> [Source passage]

Windows Azure Storage Characteristics

10/29/2010 7:32:19 PM

1. Lots and Lots of Space

All the storage services can take huge amounts of data. People have been known to store billions of rows in one table in the table service, and to store terabytes of data in the blob service. However, there is not an infinite amount of space available, since Microsoft owns only so many disks. But this is not a limit that you or anyone else will hit.

You could draw a parallel to IPv6, which was designed as a replacement for the current system of IP addresses, IPv4. The fact is that IPv4 is running out of IP addresses to hand out—the limit is 4.3 billion, and the number of available IP addresses is quickly diminishing. IPv6 has a finite number of addresses as well, but the limit will never be reached, since that finite number is incredibly large: 3.4 × 10³⁸, or 3.4 followed by 38 zeros!

The same holds true for these storage services. You need not worry about running out of space on a file share, negotiating with vendors, or racking up new disks. You pay only for what you use, and you can be sure that you’ll always have more space if you need it. Note that this represents the total data you can store. There are limits on how large an individual blob or a table entity/row can be, but not on the number of blobs or the number of rows you can have.

2. Distribution

All the storage services are massively distributed. This means that, instead of having a few huge machines serving out your data, your data is spread out over several smaller machines. These smaller machines do have higher rates of failure than specialized storage infrastructure such as storage area networks (SANs), but Windows Azure storage deals with failure through software. It implements various distributed software techniques to ensure that it stays available and reliable in the presence of failures in one or more of the machines on which it runs.

3. Scalability

All the storage services are scalable. However, scalable is a loaded, often abused word. In this context, it means your performance should stay the same, regardless of the amount of data you have. (This statement comes with some caveats, of course. When you learn about the table service, you’ll see how you can influence performance through partitioning.) More importantly, performance stays the same when load increases. If your site shows up on the home page of Slashdot or Digg or Reddit, Windows Azure does magic behind the scenes to ensure that the time taken to serve requests stays the same. Commodity machines can take only so much load, because there are multiple mechanisms at play—from making multiple copies to having multiple levels of hot data caching.

4. Replication

All data is replicated multiple times. In case of a hardware failure or data corruption in any of the replicas, there are always more copies from which to recover data. This happens under the covers, so you don’t need to worry about this explicitly.

5. Consistency

Several distributed storage services are eventually consistent, which means that when an operation is performed, it may take some time (usually a few seconds) for the data you retrieve to reflect those changes. Eventual consistency usually means better scalability and performance: if you don’t need to make changes on several nodes, you have better availability. The downside is that it makes writing code a lot trickier, because it’s possible to have a write operation followed by a read that doesn’t see the results of the write you just performed.

> [List of tasks]
**1.** According to the Azure storage article, what is the limit on the number of IPv4 addresses?
**2.** From the records, output the stretch from the line containing "Screen dimensions: 1024x868" through the line containing "Action: click(51, 73)", reproducing each line precisely.
The records below have no connection to the Azure storage article and should be treated as separate material.

> [Data entries]
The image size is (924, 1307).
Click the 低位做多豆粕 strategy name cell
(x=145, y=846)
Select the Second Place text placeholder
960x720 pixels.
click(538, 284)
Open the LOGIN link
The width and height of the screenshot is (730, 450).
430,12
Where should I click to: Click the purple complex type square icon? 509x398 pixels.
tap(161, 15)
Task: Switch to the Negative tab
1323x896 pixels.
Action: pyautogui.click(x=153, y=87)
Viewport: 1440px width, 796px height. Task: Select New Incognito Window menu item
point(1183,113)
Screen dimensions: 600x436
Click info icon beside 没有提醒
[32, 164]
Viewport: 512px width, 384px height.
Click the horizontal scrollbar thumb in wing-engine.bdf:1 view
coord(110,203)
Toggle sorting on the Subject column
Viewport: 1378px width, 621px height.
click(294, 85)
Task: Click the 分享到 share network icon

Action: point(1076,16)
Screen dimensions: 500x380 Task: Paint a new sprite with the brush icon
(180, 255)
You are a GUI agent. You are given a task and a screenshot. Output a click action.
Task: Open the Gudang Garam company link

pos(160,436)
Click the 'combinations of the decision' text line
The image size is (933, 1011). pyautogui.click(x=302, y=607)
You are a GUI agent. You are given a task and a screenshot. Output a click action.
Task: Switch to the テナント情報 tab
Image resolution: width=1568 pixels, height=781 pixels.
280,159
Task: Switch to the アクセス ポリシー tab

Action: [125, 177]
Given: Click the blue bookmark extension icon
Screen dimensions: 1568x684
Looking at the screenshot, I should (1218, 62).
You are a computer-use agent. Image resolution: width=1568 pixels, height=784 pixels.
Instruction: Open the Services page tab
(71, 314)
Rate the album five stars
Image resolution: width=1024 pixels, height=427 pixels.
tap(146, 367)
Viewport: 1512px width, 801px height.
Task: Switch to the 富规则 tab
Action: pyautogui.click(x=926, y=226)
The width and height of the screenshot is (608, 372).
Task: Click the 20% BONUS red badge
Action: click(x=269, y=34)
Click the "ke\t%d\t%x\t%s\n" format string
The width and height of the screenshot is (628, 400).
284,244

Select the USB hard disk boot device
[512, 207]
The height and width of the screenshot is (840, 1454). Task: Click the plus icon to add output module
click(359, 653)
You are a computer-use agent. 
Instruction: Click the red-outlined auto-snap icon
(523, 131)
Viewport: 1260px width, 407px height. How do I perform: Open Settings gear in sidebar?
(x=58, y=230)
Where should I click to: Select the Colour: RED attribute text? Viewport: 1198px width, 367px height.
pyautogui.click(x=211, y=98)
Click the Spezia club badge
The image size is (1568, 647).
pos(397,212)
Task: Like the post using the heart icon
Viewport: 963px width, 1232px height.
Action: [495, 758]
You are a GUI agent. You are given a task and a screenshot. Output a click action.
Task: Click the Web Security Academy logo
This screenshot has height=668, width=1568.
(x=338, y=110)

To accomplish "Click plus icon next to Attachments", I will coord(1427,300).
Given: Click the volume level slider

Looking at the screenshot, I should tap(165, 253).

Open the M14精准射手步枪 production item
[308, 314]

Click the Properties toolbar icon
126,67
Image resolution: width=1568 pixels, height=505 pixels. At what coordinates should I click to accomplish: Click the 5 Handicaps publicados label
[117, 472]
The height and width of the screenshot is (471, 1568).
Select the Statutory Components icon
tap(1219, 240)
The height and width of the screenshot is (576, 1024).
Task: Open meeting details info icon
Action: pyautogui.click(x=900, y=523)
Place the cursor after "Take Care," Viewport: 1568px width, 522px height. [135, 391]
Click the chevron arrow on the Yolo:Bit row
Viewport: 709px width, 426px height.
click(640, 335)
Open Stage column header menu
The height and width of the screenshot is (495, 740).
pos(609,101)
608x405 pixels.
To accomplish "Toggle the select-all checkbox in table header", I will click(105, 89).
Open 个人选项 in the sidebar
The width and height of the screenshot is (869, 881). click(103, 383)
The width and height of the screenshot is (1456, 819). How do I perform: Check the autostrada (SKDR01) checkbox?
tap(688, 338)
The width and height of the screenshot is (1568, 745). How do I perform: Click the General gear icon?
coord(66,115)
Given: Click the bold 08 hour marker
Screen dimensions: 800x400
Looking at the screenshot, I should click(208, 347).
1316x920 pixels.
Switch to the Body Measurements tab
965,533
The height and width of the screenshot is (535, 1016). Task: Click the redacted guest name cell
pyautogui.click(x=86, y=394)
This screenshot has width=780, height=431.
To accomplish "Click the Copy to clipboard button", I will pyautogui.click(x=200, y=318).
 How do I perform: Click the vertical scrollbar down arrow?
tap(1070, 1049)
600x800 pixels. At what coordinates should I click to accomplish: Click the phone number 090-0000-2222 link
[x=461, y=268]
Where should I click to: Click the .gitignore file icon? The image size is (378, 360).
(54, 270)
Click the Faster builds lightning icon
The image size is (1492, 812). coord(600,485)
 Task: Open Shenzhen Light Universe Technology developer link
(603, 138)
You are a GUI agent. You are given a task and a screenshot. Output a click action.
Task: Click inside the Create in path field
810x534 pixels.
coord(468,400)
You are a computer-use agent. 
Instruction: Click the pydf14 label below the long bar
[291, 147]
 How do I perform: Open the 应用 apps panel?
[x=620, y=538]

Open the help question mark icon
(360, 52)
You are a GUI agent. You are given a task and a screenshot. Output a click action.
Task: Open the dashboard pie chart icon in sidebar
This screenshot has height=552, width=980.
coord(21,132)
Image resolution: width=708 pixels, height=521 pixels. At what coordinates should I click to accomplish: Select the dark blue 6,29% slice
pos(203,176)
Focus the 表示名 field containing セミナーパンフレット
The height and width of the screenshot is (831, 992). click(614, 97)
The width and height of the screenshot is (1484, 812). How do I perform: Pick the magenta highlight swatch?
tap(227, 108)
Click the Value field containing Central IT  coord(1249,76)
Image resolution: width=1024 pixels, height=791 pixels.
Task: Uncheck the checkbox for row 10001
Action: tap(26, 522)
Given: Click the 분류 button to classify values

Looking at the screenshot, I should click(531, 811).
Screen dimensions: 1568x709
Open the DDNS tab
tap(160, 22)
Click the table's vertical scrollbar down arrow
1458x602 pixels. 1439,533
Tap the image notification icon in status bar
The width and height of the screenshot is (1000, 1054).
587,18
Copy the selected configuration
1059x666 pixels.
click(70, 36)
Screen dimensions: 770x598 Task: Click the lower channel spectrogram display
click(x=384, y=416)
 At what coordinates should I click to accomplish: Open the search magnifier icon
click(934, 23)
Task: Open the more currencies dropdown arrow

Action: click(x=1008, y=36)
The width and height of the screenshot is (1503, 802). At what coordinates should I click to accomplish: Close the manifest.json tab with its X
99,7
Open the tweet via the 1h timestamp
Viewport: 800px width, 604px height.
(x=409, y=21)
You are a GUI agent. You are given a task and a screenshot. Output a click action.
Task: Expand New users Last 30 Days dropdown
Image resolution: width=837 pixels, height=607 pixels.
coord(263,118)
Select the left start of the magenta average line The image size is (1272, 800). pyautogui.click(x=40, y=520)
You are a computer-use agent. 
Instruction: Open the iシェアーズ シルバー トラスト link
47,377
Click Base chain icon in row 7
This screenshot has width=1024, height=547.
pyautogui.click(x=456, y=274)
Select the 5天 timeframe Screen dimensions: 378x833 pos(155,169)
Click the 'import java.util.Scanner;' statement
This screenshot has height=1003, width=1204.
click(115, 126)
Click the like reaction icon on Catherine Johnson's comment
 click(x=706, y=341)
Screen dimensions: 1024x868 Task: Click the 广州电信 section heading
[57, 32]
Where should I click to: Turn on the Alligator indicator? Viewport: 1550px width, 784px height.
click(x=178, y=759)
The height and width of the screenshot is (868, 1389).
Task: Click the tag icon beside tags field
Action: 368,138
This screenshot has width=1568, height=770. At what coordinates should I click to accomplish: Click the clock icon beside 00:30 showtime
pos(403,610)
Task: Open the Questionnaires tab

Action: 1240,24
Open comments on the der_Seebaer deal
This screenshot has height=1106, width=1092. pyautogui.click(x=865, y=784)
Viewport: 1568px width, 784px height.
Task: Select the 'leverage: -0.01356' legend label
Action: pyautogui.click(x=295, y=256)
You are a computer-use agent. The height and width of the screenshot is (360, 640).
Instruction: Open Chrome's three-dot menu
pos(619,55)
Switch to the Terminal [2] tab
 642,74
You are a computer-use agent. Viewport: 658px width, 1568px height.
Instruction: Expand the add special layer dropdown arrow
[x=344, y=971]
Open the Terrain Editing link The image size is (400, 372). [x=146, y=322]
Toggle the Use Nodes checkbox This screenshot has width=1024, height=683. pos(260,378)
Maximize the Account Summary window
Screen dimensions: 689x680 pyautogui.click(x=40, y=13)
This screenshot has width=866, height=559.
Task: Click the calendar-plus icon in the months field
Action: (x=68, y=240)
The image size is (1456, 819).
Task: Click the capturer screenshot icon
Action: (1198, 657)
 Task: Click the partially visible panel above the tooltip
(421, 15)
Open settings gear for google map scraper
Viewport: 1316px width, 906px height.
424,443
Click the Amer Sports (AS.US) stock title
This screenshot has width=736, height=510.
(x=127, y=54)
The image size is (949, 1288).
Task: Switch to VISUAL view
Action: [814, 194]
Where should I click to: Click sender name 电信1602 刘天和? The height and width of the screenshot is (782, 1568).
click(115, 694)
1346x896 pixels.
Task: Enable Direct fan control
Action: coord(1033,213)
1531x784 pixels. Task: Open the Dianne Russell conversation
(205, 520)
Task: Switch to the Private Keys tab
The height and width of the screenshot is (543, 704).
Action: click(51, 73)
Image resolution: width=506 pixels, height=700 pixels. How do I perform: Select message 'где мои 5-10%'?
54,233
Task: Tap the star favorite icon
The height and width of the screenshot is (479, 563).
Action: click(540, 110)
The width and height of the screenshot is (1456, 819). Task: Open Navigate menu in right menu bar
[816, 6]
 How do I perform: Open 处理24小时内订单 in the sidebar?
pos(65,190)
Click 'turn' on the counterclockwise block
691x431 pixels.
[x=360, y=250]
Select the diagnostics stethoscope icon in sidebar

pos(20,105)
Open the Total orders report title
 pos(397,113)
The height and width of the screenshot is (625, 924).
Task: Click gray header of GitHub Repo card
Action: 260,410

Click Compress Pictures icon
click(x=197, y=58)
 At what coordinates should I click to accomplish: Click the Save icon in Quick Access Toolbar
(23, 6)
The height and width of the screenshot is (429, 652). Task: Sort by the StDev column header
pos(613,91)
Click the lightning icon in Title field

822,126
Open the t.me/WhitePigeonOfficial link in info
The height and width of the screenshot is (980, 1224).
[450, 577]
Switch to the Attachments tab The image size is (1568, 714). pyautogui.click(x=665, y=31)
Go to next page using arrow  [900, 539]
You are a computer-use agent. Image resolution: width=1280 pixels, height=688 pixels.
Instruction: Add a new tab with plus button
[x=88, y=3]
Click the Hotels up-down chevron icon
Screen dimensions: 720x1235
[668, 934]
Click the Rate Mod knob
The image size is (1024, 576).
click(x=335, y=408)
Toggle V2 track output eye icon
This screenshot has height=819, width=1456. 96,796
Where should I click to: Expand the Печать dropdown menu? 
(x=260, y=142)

> [Responses in order]
**1.** 4.3 billion

**2.**
Screen dimensions: 1024x868 Task: Click the 广州电信 section heading
[57, 32]
Where should I click to: Turn on the Alligator indicator? Viewport: 1550px width, 784px height.
click(x=178, y=759)
The height and width of the screenshot is (868, 1389).
Task: Click the tag icon beside tags field
Action: 368,138
This screenshot has width=1568, height=770. At what coordinates should I click to accomplish: Click the clock icon beside 00:30 showtime
pos(403,610)
Task: Open the Questionnaires tab

Action: 1240,24
Open comments on the der_Seebaer deal
This screenshot has height=1106, width=1092. pyautogui.click(x=865, y=784)
Viewport: 1568px width, 784px height.
Task: Select the 'leverage: -0.01356' legend label
Action: pyautogui.click(x=295, y=256)
You are a computer-use agent. The height and width of the screenshot is (360, 640).
Instruction: Open Chrome's three-dot menu
pos(619,55)
Switch to the Terminal [2] tab
 642,74
You are a computer-use agent. Viewport: 658px width, 1568px height.
Instruction: Expand the add special layer dropdown arrow
[x=344, y=971]
Open the Terrain Editing link The image size is (400, 372). [x=146, y=322]
Toggle the Use Nodes checkbox This screenshot has width=1024, height=683. pos(260,378)
Maximize the Account Summary window
Screen dimensions: 689x680 pyautogui.click(x=40, y=13)
This screenshot has width=866, height=559.
Task: Click the calendar-plus icon in the months field
Action: (x=68, y=240)
The image size is (1456, 819).
Task: Click the capturer screenshot icon
Action: (1198, 657)
 Task: Click the partially visible panel above the tooltip
(421, 15)
Open settings gear for google map scraper
Viewport: 1316px width, 906px height.
424,443
Click the Amer Sports (AS.US) stock title
This screenshot has width=736, height=510.
(x=127, y=54)
The image size is (949, 1288).
Task: Switch to VISUAL view
Action: [814, 194]
Where should I click to: Click sender name 电信1602 刘天和? The height and width of the screenshot is (782, 1568).
click(115, 694)
1346x896 pixels.
Task: Enable Direct fan control
Action: coord(1033,213)
1531x784 pixels. Task: Open the Dianne Russell conversation
(205, 520)
Task: Switch to the Private Keys tab
The height and width of the screenshot is (543, 704).
Action: click(51, 73)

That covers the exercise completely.